Kotoba-Whisper v2.0

Property	Value
Parameter Count	756M
License	Apache 2.0
Language	Japanese
Paper	Link
Tensor Type	BF16

What is kotoba-whisper-v2.0?

Kotoba-Whisper v2.0 is a specialized Japanese Automatic Speech Recognition (ASR) model developed through collaboration between Asahi Ushio and Kotoba Technologies. It's a distilled version of OpenAI's Whisper large-v3, offering 6.3x faster performance while maintaining comparable accuracy. The model was trained on over 7.2 million audio clips from the ReazonSpeech dataset.

Implementation Details

The model employs a unique architecture combining the full encoder of Whisper large-v3 with a simplified decoder using only two layers. It's optimized for 16kHz audio and supports both short-form and long-form transcription tasks.
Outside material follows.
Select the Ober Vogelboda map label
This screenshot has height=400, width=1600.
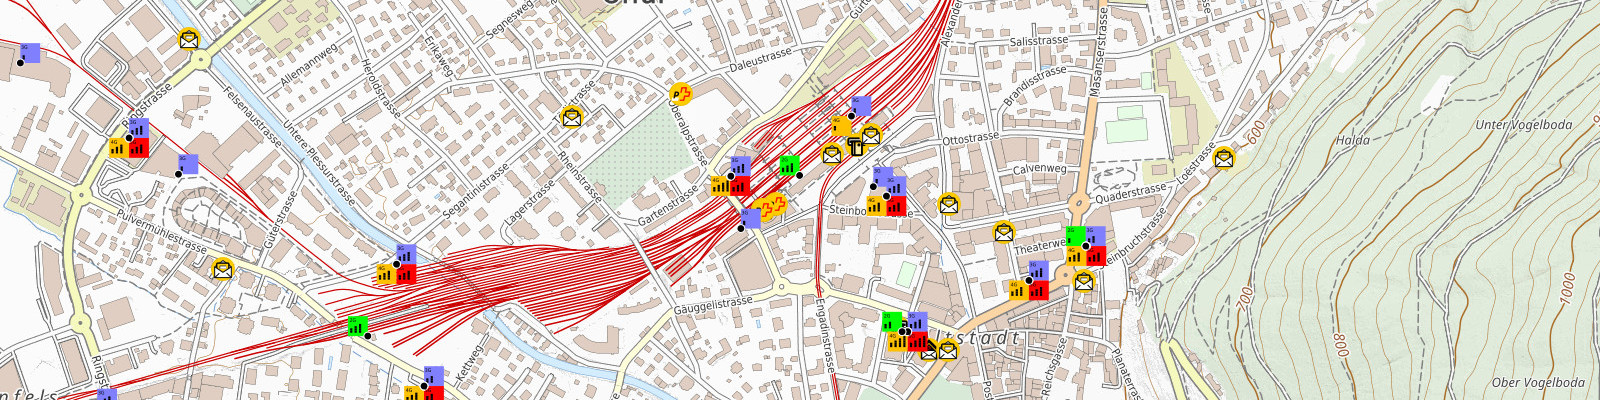pyautogui.click(x=1537, y=383)
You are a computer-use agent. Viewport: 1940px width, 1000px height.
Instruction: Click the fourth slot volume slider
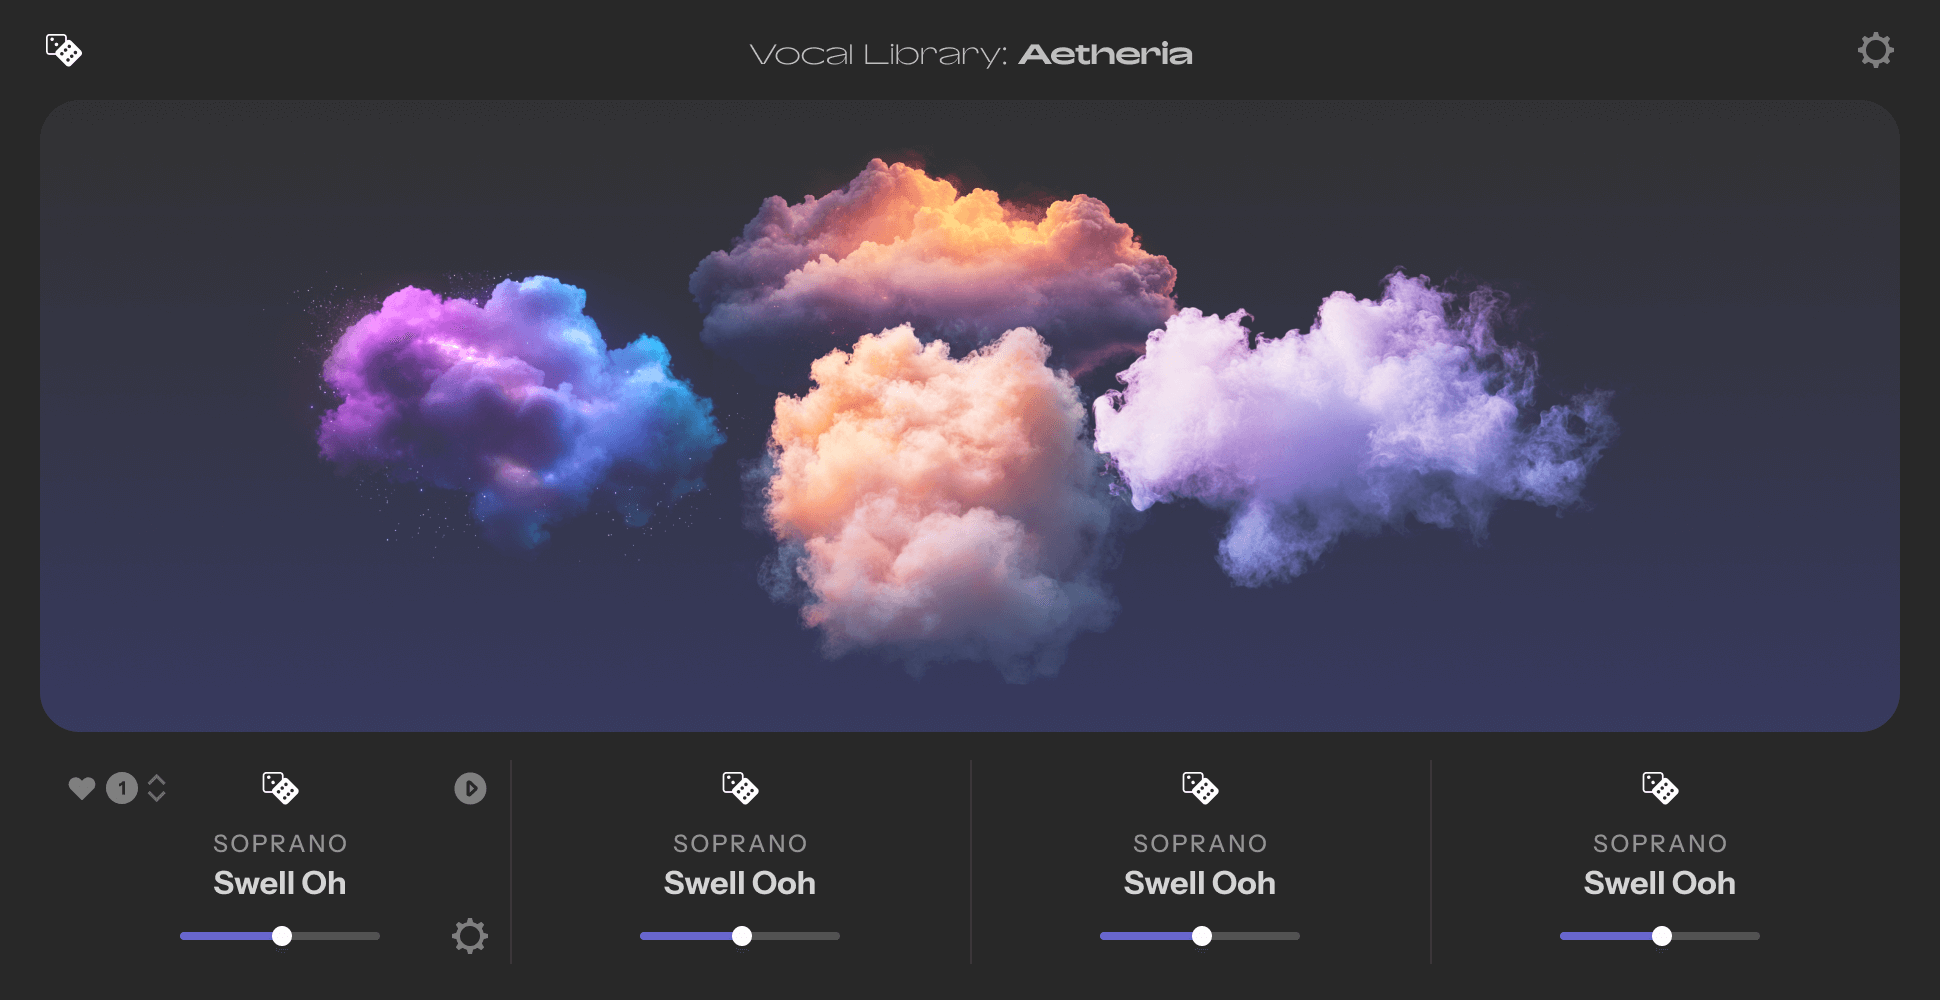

Achieves better CER and WER than Whisper large-v3 on in-domain tests
Supports Flash Attention 2 for improved performance
Includes timestamps and chunked processing capabilities
Compatible with both sequential and chunked long-form transcription

Core Capabilities

Fast transcription: 6.3x faster than Whisper large-v3
High accuracy: 9.2% CER on CommonVoice 8.0
Efficient processing: Supports batch processing and GPU acceleration
Flexible deployment: Compatible with Transformers pipeline

Frequently Asked Questions

Q: What makes this model unique?

The model combines speed optimization with high accuracy specifically for Japanese ASR, making it particularly efficient for production environments while maintaining competitive error rates.

Q: What are the recommended use cases?

It's ideal for Japanese speech transcription tasks, particularly in production environments where both speed and accuracy are crucial. It can handle both short-form (>30s) and long-form audio with various optimization options.